Про таких, как Свидригайлов, десять лет спустя писатель скажет в «Дневнике»:
«…Но есть, и даже слишком уж многие и, что всего любопытнее, с виду, может быть, и чрезвычайно грубые и порочные натуры, а между тем природа их, может быть, им самим неведомо, давно уже тоскует по высшим целям и значению жизни. Эти уж не успокоятся на любви к еде, на любви к кулебякам, к красивым рысакам, к разврату, к чинам, к чиновной власти, к поклонению подчиненных, к швейцарам у дверей домов их. Этакий застрелится именно с виду не из чего, а между тем непременно от тоски, хотя и бессознательной, по высшему смыслу жизни, не найденному им нигде».
Ставрогина «грубой натурой» никак не назовешь. Он – падший ангел, Сокол, Иван Царевич, которым любуются и персонажи «Бесов», и сам Достоевский. Поскольку Ставрогин поставлен автором выше всех людей, достойный оппонент для него может быть только один – Бог. И весь путь Ставрогина можно представить как поиск визави, собеседника в диалоге. На самом деле Николай Всеволодович хочет только одного – чтобы Бог ему ответил, дал хоть какое-то доказательство Своего существования. То-то Ставрогин покаялся бы, то-то пустился бы в схиму, то-то явился бы миру во всем ангельском великолепии, куда там Зосиме и Тихону. Все гнусности, совершенные прекрасным молодым человеком, для того и делались, чтобы терпение Всевышнего наконец истощилось, и Он открыл грешнику Свой лик – неважно, грозный или милосердный. На счету Ставрогина гнусностей много: довел до смерти «одну старую женщину», убил на дуэли двоих невинных, кого-то отравил и т.д. Самоубийство Ставрогин явно приберегал напоследок, как самый главный вызов Богу. Рассказывая историю о гибели Матреши, он пишет: «Я около того времени хотел убить себя от болезни равнодушия; впрочем, не знаю от чего». Видимо, надругательство над одной из «малых сих» показалось ему идеей более продуктивной. Матреша интуитивно почувствовала главное намерение Ставрогина, отсюда и ее загадочные слова о том, что она «Бога убила» – то есть стала невольной соучастницей покушения на богоубийство. Но «убить Бога» может захотеть только тот, кто верит, что Бог жив. В том-то и состоит коренное отличие Ставрогина от Кириллова, что для первого Бог существует, а для второго – нет.
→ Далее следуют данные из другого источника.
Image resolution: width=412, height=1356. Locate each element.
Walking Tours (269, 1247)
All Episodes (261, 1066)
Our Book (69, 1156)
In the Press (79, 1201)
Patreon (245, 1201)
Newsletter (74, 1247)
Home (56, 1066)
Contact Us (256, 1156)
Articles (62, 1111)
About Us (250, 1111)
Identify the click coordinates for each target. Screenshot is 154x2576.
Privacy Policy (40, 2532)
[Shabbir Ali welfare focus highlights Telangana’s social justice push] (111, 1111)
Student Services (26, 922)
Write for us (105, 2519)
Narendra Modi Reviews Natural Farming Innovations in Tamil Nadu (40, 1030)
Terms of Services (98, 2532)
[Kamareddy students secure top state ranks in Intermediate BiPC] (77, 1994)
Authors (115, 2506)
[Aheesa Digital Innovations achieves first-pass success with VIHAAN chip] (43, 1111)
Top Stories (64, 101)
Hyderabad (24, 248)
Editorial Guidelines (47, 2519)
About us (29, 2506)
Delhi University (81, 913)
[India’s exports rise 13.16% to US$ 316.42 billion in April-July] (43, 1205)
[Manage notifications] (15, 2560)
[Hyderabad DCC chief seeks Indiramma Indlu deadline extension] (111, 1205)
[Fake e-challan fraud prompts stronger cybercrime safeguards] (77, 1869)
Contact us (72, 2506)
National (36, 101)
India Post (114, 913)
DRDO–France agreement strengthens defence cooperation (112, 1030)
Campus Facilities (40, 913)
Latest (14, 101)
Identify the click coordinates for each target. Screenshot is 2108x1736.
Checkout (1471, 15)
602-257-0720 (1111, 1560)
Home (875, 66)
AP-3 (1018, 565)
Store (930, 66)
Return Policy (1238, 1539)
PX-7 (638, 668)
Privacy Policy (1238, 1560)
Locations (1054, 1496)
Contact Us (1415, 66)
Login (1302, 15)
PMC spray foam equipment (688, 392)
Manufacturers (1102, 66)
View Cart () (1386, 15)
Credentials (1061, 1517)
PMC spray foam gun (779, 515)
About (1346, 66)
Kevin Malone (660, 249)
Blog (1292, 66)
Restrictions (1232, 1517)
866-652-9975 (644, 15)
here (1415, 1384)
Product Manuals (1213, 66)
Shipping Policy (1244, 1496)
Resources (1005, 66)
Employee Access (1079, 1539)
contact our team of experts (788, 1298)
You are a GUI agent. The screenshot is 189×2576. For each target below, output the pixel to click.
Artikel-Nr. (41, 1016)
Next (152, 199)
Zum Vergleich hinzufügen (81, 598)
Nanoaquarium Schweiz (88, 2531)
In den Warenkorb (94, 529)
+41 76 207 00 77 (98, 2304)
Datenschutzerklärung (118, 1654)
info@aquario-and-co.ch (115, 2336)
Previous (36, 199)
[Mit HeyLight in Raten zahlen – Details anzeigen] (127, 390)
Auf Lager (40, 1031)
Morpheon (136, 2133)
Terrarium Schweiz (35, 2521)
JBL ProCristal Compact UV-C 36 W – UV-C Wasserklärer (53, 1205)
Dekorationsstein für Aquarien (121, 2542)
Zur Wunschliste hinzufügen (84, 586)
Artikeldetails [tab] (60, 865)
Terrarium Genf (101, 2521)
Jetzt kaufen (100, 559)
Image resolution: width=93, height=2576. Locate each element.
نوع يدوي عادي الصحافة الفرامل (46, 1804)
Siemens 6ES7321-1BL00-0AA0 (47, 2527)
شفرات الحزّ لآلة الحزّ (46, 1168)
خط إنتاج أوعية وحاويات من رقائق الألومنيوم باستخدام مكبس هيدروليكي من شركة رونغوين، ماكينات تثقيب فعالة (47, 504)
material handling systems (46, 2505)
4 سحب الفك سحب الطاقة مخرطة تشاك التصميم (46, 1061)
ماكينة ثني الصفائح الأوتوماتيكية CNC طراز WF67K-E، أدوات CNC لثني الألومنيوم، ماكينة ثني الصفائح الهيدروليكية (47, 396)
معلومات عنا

Женитьба Ставрогина на «хромой идиотке» – это кощунство над таинством брака, еще один вызов Богу. «Безобразнее нельзя было вообразить ничего», – говорит он, добавляя, что это было получше, чем застрелиться. Когда же богатое воображение Ставрогина иссякло, а силы истощились, он прибег-таки к последнему, самому сильному средству и убил себя, причем из всех видов самоубийства избрал самое некрасивое, иудино. И перед этим, в предсмертном письме, еще и намеренно принизил свой поступок («смести себя с земли как подлое насекомое», «последний обман в бесконечном ряду обманов»), чтобы уж совсем в неприглядном свете выставиться. Мол, и этот мой самосуд прошу искуплением не считать. А на самом деле во всем этом самоуничижении ощутима все та же апелляция к безмолвному Собеседнику: смотри, как я к себе безжалостен, и оцени это.